§ WORK TASK: Restate the data word for word and leave the images out.

§ Records from a data collection:

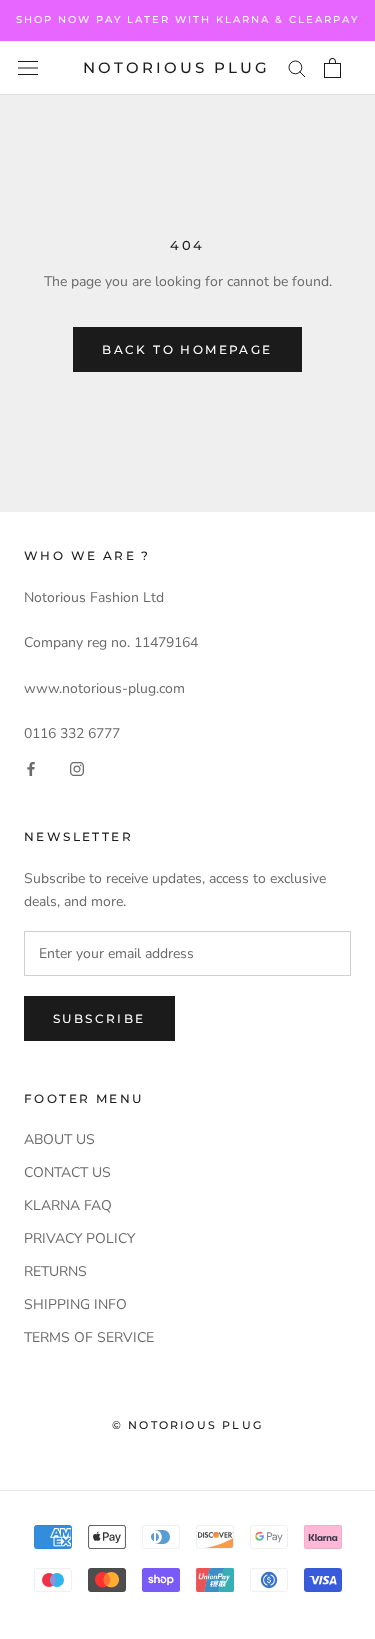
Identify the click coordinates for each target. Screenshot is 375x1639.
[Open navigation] (28, 68)
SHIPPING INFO (75, 1304)
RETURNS (55, 1271)
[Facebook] (31, 767)
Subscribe (99, 1018)
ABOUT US (59, 1139)
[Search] (297, 67)
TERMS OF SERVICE (89, 1337)
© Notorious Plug (187, 1425)
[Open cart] (332, 68)
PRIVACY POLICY (79, 1238)
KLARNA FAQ (68, 1205)
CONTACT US (67, 1172)
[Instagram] (77, 767)
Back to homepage (187, 349)
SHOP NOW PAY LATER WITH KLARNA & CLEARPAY (187, 19)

§ OUTPUT BELOW:
Identify the click coordinates for each target. Screenshot is 375x1639.
[Open navigation] (28, 68)
SHIPPING INFO (75, 1304)
RETURNS (55, 1271)
[Facebook] (31, 767)
Subscribe (99, 1018)
ABOUT US (59, 1139)
[Search] (297, 67)
TERMS OF SERVICE (89, 1337)
© Notorious Plug (187, 1425)
[Open cart] (332, 68)
PRIVACY POLICY (79, 1238)
KLARNA FAQ (68, 1205)
CONTACT US (67, 1172)
[Instagram] (77, 767)
Back to homepage (187, 349)
SHOP NOW PAY LATER WITH KLARNA & CLEARPAY (187, 19)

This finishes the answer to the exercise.